- _What is needed_
Exactly the lines from the opening of the records through the line containing "536x421 pixels." should be copied, with both included.

- _Entries supplied_
* * *

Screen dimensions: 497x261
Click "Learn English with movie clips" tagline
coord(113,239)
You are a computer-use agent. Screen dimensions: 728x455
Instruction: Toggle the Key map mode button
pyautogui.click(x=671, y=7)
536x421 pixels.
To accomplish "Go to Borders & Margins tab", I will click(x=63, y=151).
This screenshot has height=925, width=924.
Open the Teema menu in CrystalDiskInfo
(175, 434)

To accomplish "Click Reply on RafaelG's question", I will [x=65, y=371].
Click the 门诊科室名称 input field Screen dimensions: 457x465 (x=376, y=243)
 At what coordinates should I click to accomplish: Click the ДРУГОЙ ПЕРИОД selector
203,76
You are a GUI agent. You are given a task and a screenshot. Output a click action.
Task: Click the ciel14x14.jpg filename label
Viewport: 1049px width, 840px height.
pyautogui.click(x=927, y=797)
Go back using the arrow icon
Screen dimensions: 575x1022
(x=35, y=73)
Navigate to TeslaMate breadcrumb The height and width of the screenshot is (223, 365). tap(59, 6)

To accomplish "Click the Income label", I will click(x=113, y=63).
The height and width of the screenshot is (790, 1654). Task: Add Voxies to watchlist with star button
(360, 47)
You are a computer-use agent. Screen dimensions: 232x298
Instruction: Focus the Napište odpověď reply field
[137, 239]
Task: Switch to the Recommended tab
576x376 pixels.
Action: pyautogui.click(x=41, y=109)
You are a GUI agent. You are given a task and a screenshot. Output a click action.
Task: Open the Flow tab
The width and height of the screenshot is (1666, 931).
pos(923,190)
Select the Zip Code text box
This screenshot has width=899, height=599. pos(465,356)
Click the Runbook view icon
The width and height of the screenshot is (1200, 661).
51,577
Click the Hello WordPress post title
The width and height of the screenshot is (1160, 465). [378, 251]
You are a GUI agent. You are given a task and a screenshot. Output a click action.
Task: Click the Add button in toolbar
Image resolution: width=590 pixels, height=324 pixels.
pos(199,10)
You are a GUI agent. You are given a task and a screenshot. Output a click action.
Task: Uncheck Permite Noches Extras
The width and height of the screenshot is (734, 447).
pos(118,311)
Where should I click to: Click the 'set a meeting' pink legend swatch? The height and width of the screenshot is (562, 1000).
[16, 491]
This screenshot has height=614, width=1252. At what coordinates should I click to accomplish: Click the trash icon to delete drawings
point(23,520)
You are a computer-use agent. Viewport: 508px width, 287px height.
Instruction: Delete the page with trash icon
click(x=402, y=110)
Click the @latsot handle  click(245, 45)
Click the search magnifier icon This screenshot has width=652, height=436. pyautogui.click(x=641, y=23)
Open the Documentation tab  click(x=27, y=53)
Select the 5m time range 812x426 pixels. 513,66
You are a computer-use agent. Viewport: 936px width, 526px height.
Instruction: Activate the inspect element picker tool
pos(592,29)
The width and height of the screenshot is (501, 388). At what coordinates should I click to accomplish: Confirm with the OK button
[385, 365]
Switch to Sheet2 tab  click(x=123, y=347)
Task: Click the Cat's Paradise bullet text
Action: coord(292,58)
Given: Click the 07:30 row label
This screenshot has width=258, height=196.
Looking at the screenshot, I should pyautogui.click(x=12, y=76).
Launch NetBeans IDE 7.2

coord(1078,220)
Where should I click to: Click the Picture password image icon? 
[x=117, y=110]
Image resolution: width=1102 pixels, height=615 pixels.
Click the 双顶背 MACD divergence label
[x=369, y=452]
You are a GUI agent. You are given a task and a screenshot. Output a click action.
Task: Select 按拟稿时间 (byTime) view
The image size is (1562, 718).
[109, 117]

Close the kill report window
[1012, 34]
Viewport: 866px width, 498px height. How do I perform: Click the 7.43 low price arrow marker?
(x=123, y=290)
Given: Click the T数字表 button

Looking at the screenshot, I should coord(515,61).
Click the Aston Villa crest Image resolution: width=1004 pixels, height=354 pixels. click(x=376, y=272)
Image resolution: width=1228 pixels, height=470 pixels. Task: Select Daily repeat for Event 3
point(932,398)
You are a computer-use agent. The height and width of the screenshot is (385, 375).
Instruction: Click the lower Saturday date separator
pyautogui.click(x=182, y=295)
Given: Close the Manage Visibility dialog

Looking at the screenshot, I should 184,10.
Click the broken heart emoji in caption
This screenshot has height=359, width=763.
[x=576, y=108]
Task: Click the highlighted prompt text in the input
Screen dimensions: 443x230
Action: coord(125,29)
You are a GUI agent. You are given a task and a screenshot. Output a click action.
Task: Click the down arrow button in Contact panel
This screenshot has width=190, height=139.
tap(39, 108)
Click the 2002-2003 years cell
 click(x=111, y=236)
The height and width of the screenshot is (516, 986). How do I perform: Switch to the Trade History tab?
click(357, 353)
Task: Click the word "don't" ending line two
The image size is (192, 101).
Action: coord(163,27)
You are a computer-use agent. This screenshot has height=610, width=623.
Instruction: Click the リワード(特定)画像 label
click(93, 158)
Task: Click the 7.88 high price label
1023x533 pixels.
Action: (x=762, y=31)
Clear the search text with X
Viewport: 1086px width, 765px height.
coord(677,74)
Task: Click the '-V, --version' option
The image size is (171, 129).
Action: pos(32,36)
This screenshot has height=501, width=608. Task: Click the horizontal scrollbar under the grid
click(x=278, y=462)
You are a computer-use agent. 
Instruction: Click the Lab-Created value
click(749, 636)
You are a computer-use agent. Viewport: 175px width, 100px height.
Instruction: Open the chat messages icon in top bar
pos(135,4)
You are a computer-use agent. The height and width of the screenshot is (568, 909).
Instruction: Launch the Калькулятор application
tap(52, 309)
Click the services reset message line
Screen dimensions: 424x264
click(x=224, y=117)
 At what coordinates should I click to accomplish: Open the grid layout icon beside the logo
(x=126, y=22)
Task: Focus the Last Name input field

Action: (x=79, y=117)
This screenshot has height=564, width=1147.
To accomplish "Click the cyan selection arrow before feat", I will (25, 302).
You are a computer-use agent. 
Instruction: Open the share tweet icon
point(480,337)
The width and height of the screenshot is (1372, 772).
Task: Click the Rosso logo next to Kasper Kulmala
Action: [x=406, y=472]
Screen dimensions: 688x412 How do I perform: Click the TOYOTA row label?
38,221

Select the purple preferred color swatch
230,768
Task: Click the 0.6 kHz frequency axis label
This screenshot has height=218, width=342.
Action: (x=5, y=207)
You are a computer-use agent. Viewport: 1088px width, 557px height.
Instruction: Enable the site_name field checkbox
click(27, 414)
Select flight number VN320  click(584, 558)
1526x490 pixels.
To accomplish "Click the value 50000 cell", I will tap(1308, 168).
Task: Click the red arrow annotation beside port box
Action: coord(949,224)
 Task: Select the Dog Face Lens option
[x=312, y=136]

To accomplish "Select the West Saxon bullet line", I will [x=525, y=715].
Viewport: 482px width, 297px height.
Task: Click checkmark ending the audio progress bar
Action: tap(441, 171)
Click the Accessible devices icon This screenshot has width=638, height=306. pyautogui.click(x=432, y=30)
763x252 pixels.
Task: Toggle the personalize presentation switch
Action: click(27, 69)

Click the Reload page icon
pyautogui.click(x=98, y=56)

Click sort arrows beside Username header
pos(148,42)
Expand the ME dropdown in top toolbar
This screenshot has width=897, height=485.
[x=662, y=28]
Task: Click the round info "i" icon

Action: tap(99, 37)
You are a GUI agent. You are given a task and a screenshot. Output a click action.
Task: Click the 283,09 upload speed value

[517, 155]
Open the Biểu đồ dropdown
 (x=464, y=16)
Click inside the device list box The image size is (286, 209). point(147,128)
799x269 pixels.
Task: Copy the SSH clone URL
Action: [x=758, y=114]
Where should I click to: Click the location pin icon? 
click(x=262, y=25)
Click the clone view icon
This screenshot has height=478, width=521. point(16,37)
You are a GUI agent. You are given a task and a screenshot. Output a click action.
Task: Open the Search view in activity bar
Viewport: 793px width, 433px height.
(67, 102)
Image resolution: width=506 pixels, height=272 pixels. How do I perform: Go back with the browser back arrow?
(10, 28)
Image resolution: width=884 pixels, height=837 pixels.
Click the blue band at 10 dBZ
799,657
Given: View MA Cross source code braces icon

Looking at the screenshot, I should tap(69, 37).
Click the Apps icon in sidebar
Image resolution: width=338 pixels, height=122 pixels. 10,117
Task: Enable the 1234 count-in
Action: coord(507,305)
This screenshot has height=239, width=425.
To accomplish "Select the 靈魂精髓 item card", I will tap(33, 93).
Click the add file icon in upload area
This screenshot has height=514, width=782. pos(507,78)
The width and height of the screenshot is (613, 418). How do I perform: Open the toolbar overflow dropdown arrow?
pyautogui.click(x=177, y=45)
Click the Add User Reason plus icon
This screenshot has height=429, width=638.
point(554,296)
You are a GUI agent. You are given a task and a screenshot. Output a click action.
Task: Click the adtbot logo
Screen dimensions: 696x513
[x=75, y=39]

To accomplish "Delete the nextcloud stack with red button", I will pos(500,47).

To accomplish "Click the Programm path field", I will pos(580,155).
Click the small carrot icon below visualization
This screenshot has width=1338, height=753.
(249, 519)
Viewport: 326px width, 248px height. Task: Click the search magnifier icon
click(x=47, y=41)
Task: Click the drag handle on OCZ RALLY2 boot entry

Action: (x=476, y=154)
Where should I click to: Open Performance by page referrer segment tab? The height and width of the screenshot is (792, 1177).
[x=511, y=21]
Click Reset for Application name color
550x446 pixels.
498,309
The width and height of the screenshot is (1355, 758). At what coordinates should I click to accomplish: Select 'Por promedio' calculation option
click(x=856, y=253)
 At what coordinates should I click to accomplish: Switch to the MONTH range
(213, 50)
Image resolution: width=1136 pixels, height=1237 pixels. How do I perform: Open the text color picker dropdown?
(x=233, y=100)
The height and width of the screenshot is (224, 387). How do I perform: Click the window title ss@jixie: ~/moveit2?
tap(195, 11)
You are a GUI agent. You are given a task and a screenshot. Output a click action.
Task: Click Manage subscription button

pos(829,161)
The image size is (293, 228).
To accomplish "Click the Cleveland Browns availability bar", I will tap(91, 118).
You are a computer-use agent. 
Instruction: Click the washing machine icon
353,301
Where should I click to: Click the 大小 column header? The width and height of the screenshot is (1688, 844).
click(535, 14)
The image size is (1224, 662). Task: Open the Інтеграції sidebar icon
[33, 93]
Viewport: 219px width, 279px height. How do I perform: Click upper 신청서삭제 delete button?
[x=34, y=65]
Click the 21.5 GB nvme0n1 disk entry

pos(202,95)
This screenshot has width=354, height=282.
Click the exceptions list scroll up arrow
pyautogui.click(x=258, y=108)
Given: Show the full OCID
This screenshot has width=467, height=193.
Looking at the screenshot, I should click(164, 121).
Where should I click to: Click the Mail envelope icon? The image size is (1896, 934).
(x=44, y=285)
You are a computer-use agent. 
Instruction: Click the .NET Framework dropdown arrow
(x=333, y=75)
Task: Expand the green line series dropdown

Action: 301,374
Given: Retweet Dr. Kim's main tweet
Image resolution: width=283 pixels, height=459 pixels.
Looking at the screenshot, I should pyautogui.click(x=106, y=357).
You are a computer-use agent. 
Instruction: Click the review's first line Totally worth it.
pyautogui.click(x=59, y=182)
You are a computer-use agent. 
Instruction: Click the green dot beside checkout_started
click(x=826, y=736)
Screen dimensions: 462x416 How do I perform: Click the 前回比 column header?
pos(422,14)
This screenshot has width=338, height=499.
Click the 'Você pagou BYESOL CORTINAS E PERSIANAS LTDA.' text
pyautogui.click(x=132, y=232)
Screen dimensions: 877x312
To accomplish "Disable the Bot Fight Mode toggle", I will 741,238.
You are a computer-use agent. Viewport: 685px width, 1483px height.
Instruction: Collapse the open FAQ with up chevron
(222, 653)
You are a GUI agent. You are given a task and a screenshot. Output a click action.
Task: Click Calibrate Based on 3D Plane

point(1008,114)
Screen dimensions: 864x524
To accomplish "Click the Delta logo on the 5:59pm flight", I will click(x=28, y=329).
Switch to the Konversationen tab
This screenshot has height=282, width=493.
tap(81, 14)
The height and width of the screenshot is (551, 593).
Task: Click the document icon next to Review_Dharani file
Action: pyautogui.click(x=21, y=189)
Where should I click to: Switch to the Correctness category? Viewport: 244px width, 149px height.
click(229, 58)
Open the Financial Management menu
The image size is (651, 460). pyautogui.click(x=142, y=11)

* * *

- _Reply to the task_
Screen dimensions: 497x261
Click "Learn English with movie clips" tagline
coord(113,239)
You are a computer-use agent. Screen dimensions: 728x455
Instruction: Toggle the Key map mode button
pyautogui.click(x=671, y=7)
536x421 pixels.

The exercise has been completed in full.